Your objective — Print the line containing "You are a GUI", then every line after it through the end of the material, exactly as written and without pictures.

Given data —
++++

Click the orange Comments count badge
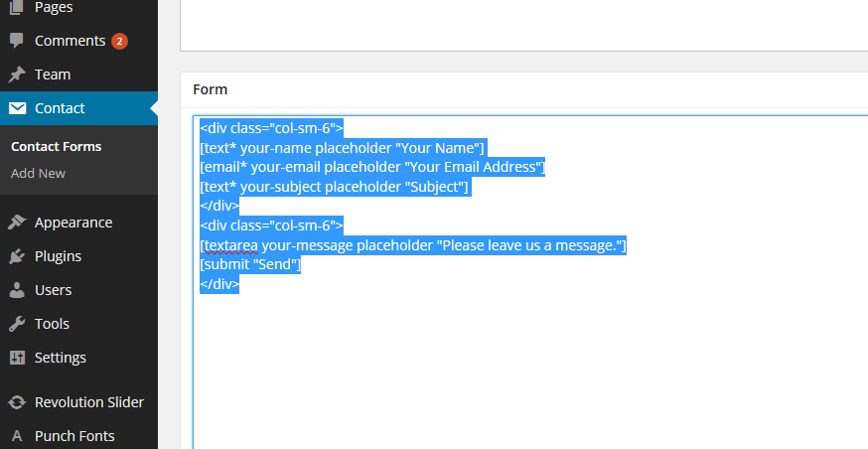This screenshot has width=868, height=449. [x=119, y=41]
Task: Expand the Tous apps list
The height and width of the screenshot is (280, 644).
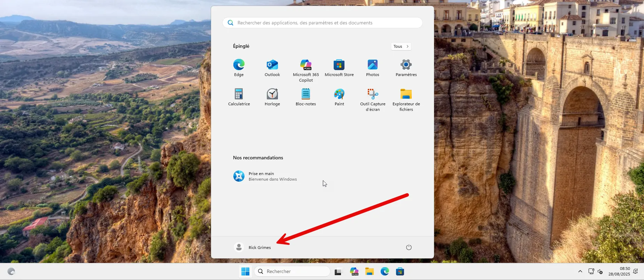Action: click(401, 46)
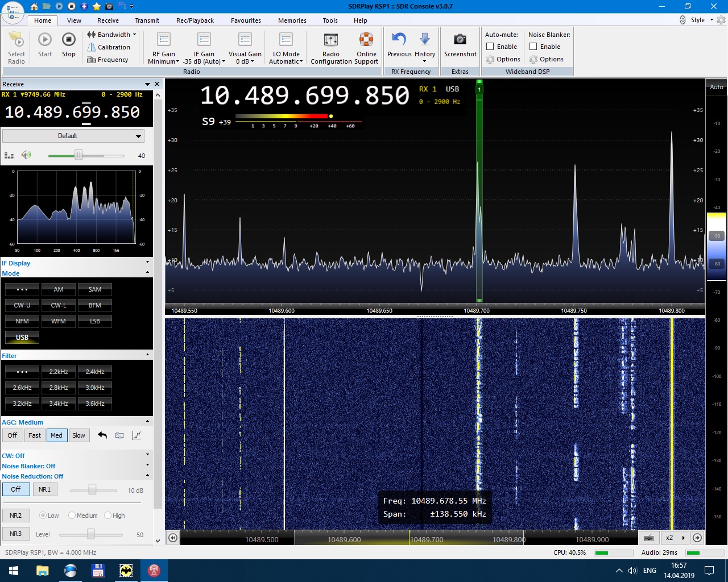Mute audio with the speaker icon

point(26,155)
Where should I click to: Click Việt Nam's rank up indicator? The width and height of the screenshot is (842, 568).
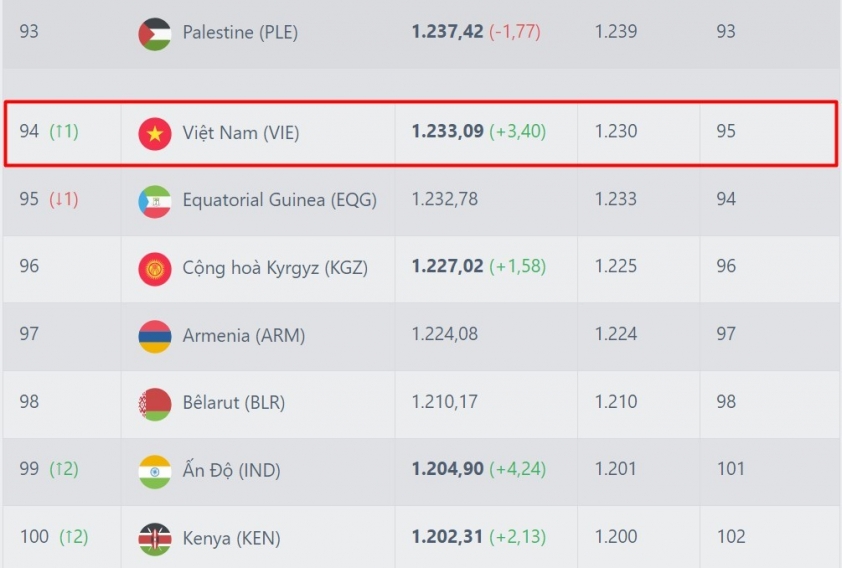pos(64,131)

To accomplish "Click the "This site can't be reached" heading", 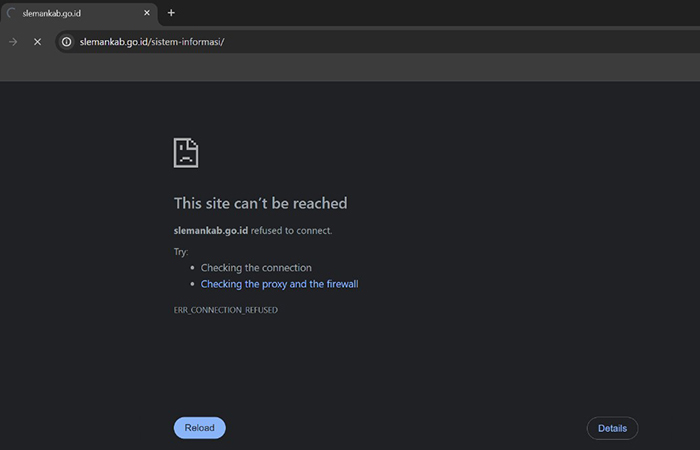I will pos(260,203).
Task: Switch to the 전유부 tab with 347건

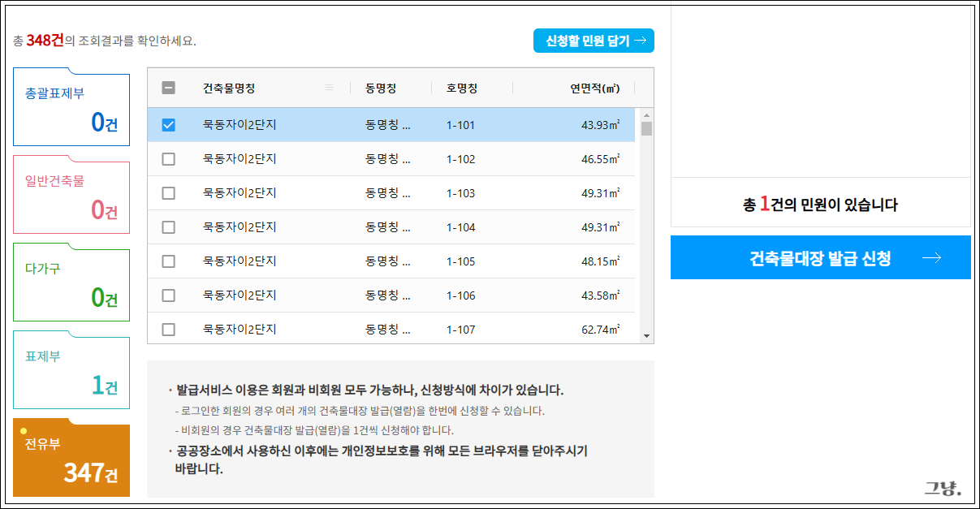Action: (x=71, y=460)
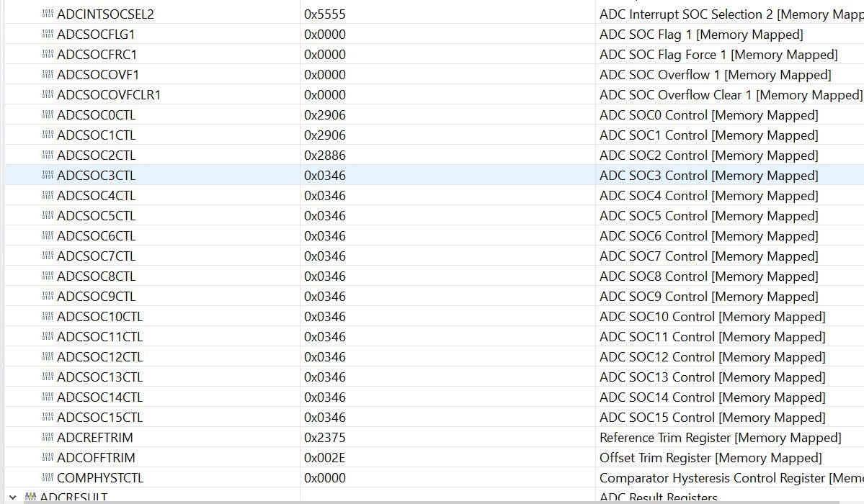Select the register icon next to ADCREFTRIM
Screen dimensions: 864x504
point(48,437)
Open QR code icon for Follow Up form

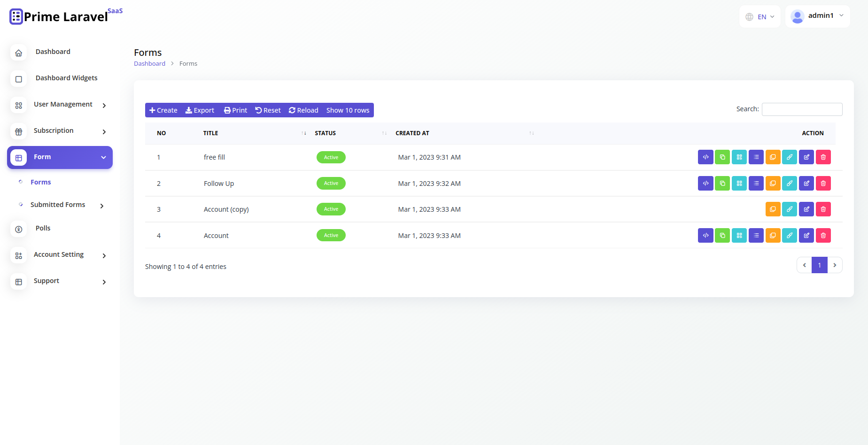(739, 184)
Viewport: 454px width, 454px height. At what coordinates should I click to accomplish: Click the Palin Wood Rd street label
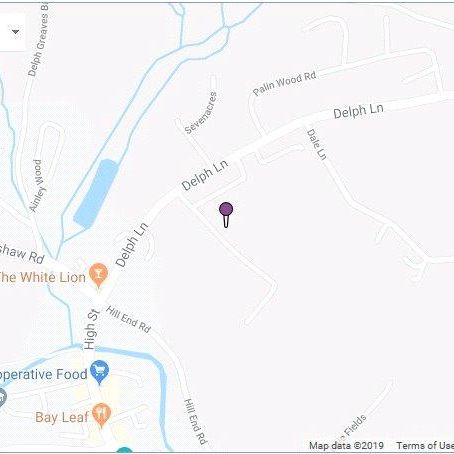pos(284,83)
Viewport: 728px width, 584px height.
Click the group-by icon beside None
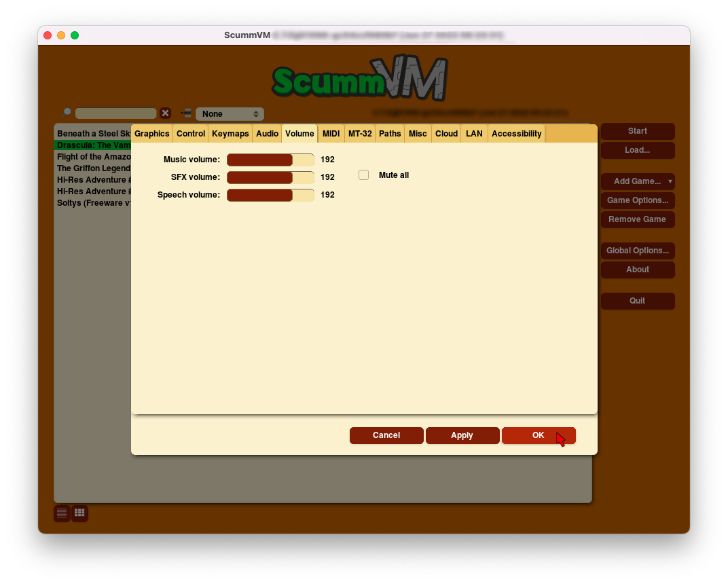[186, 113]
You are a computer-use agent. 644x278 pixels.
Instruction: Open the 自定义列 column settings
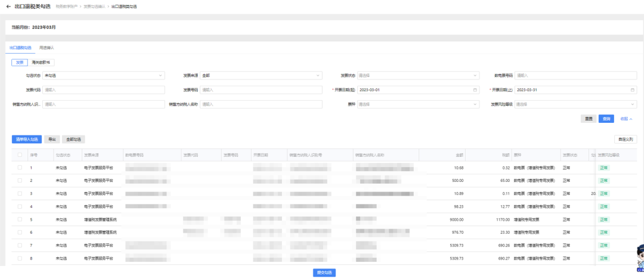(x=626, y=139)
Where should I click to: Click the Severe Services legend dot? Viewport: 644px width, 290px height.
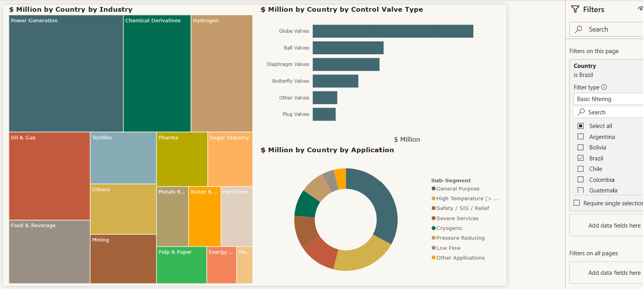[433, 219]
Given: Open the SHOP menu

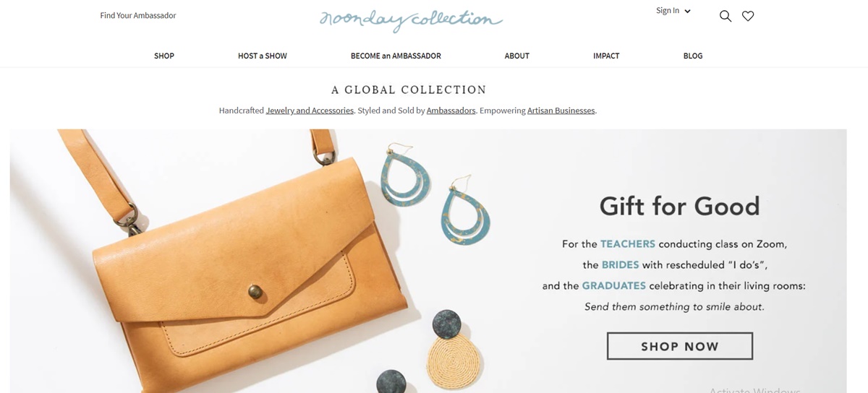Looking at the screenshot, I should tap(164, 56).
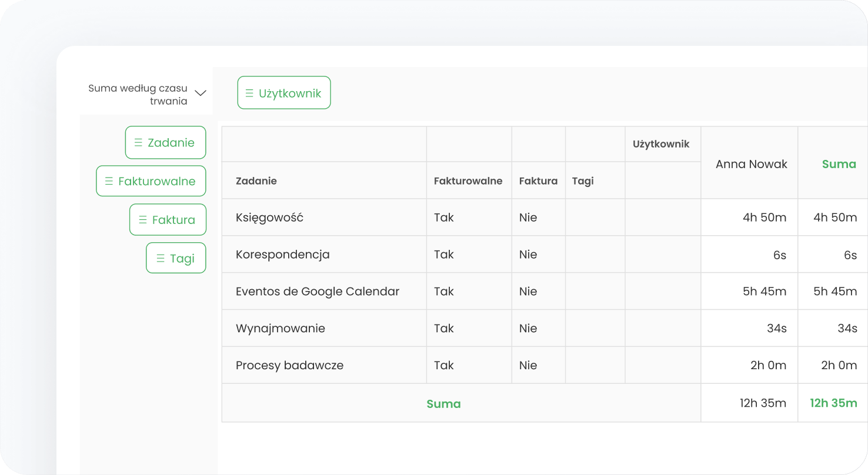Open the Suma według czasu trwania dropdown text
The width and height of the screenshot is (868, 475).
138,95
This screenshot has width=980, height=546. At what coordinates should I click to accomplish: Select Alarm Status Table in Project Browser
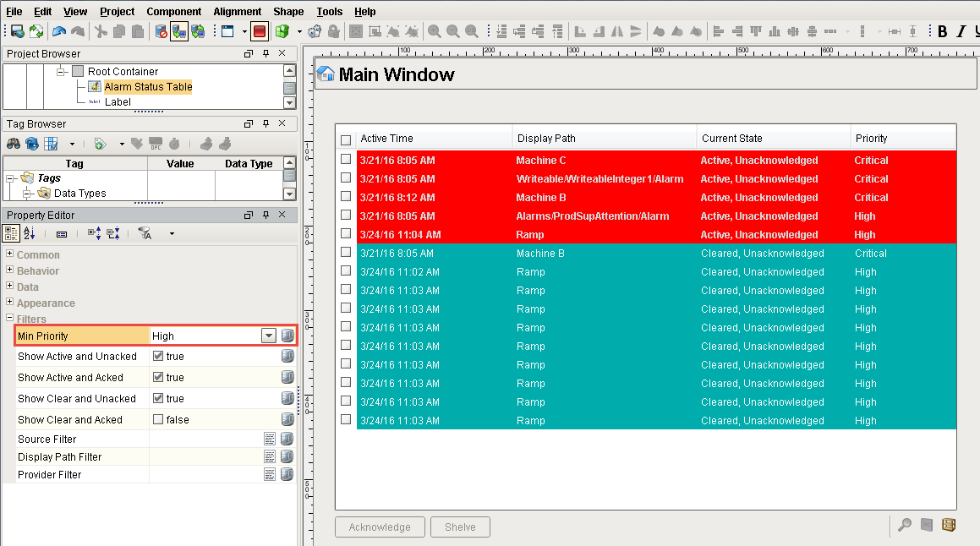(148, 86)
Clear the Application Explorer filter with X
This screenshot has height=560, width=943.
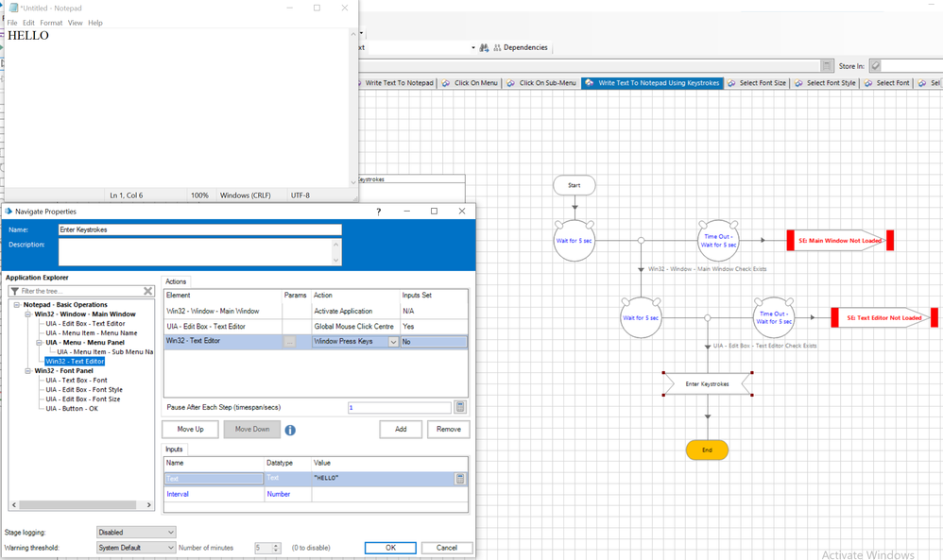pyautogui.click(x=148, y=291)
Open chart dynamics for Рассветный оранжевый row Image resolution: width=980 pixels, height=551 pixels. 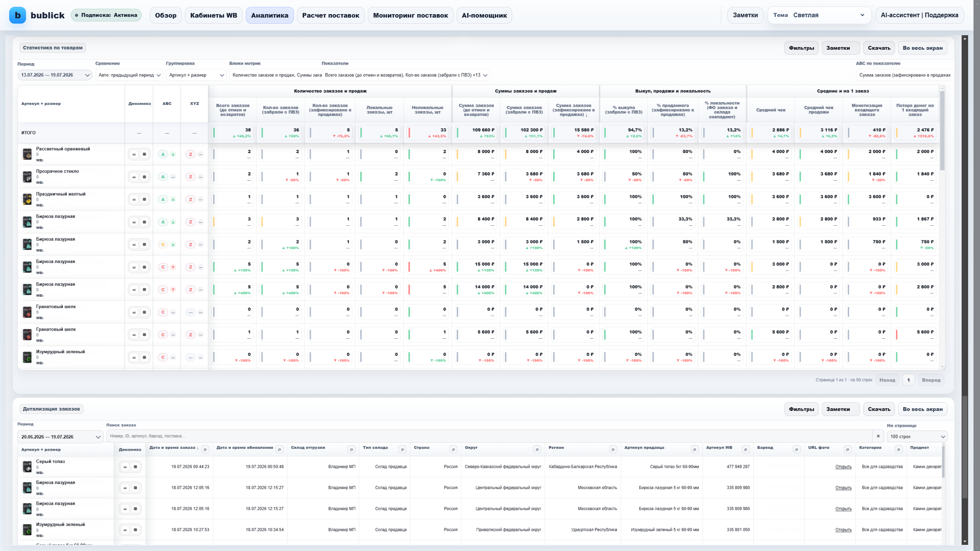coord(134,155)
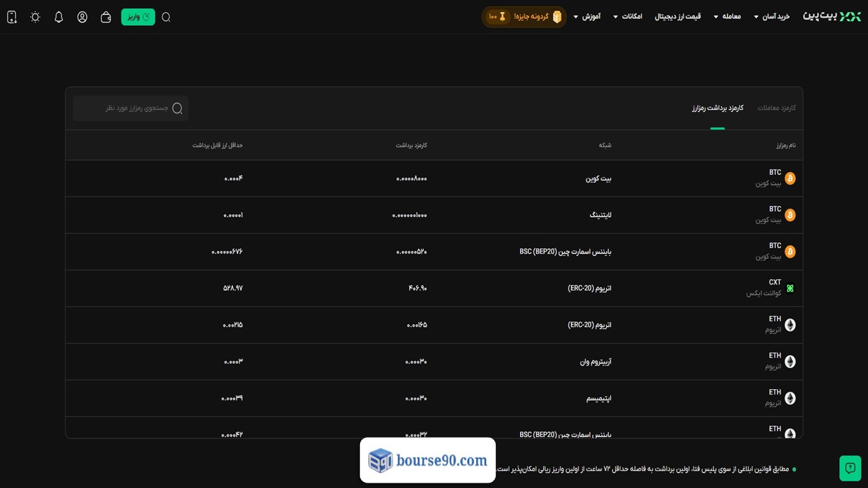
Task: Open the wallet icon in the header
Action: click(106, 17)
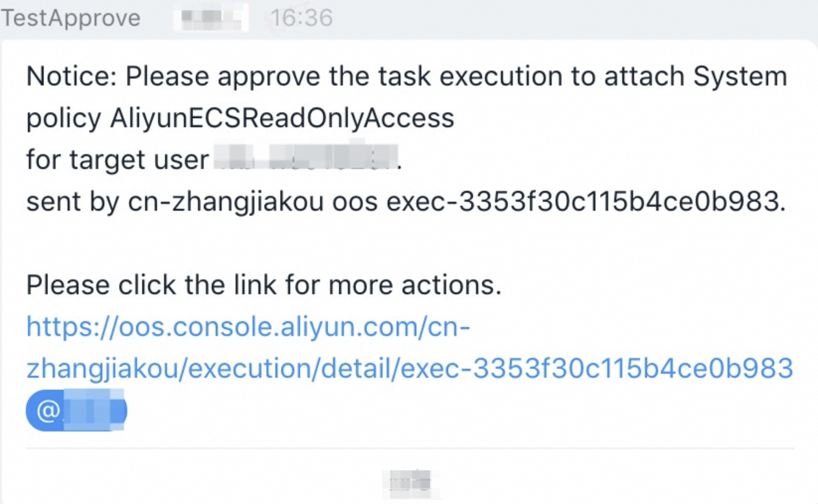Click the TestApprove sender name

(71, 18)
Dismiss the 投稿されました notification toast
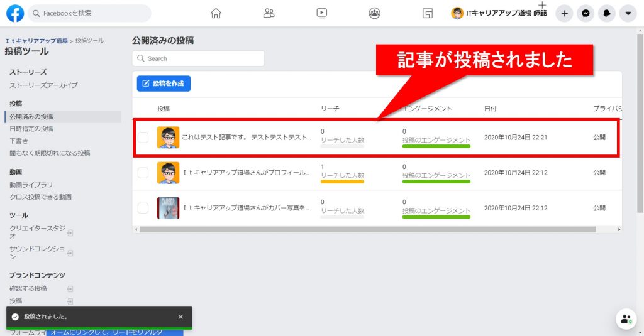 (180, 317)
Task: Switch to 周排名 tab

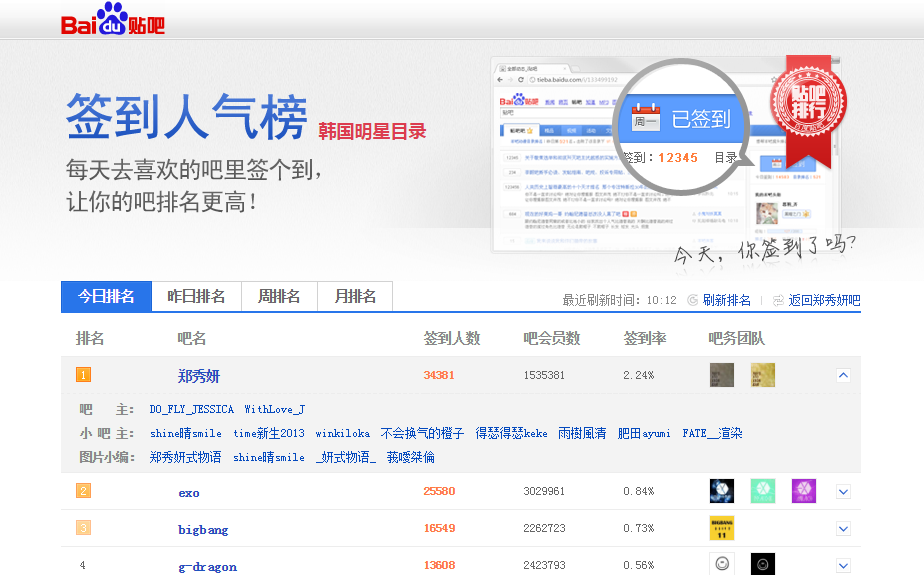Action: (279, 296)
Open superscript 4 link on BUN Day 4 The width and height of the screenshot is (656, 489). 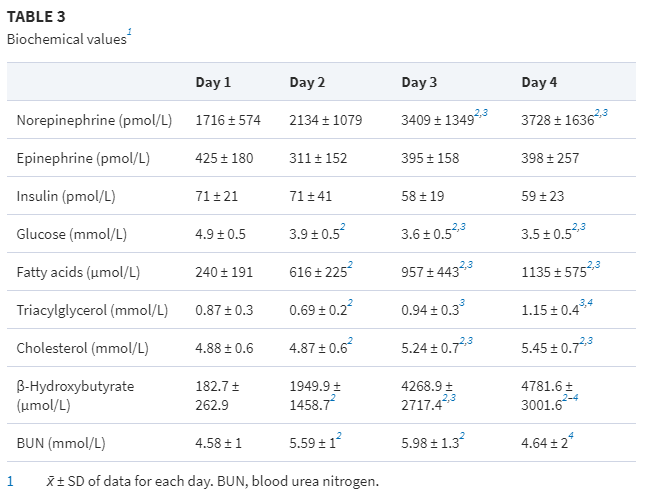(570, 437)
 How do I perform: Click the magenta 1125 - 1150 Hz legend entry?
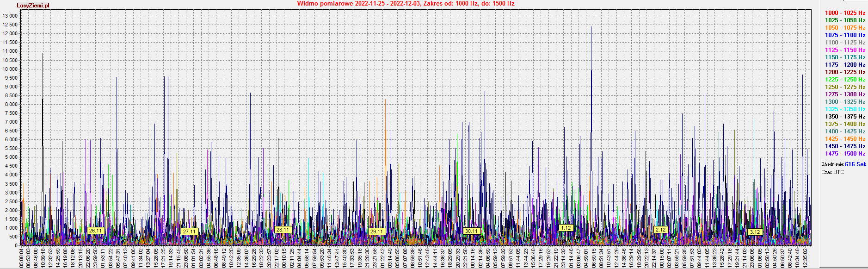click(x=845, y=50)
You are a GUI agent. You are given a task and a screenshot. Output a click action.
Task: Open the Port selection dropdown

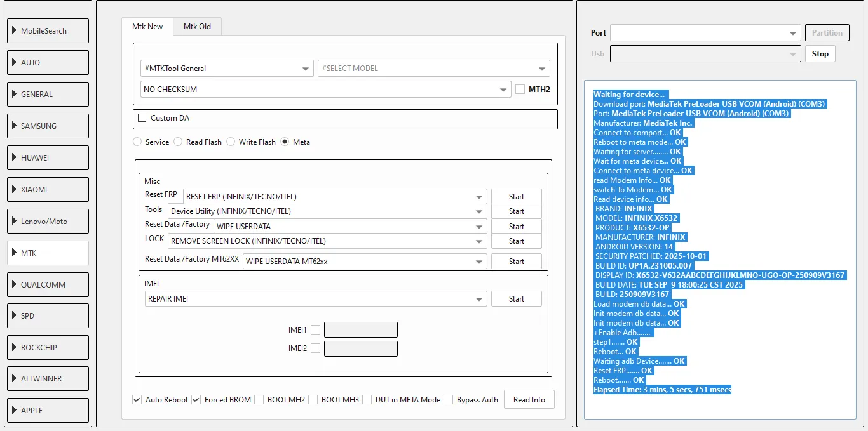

++++

Result of the task —
You are a GUI agent. You are given a task and a screenshot. Output a click action.
Task: Open the Port selection dropdown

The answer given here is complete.